The sky this morning was every form of weather at once. Blankets of grey cloud, but also a shroud of sickly yellow cloud too, the autumn leaves flocking in the air like birds, the rain hammering the windshield. Then, driving back the way I came, bright blue and huge, puffy white clouds that looked painted, and the sun behind me a hazy orange. The weather moved fast, refusing to be named.
I’ve been getting back into meditation recently, focusing on the breath and the present, reminding myself of how something as necessary as breathing is biologically designed to calm us, to settle our nervous system, though in moments of anxiety I don’t believe it until I try it.
I’m reading a book on happiness too - the reminder that happiness can only be found in the present moment, but also that we make our own happiness and we do it haphazardly. The absurdist notion that the world is chaotic and cares not at all for you and your plans, so you may as well create your plans and happiness anyway. Something will tear them down, but you’re tasked with building them back up again, over and over again, before the rubble begins to trip you.
And things go wrong a lot. My weeks have been like the sky this morning - a riot, disordered. Work and therapist training and change forced upon me. A bathroom being renovated and no opportunities to read or write, to connect with the one thing that makes me feel whole: words. I forget to buy my dad a birthday card for the first time and get one last minute, just in time, delivered by hand on the day. Stress and medication-withdrawal-induced dizziness combined make me drop things, walk into things, postpone tasks I’ve already postponed once before. Many of my houseplants begin to droop and I look at them with anguish, thinking of how I don’t have time to water them right now, though in that minute of looking at them I could have done just that.

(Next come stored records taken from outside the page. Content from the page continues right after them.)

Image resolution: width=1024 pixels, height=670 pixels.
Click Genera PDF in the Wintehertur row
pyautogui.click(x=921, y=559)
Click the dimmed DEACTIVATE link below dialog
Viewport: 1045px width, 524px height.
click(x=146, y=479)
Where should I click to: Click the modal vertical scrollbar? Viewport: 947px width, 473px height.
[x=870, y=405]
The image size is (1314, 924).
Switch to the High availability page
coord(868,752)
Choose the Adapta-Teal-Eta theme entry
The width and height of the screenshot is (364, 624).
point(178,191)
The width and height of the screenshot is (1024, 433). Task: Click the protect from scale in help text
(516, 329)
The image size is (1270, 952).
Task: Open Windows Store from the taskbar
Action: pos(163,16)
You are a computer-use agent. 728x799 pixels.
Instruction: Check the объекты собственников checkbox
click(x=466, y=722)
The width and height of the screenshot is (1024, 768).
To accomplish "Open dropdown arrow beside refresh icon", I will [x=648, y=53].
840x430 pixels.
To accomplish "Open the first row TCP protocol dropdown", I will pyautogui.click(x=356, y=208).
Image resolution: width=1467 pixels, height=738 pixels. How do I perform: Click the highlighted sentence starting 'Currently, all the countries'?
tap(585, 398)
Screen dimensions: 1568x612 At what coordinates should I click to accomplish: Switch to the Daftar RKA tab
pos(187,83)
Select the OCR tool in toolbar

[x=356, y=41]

My weeks have been a wall of that yellow cloud, a sense of looming, of something beyond my control. We can only exert so much control over life, but we try anyway, wrestling with things that shake us off like someone brushing a spider from their shoulder, hurriedly and with disgust. Life goes on despite us, whether we are ready for it or not. I remember depression did not feel like wanting to die but wanting time to stop. I knew life was magical and worth living, but then that sense that it wouldn’t wait for you, wouldn’t hold your hand, and it makes sense that some people would choose the only way to stop, to press pause permanently as life shrugs and moves on. Life holds out its hand but it won’t wait for you.
Outside, the cat chases leaves on the patio as they whirl in the storm winds. To him, this weather of yellow clouds and sunshine means play. It is a good day for him. Life whips past, begging to be chased.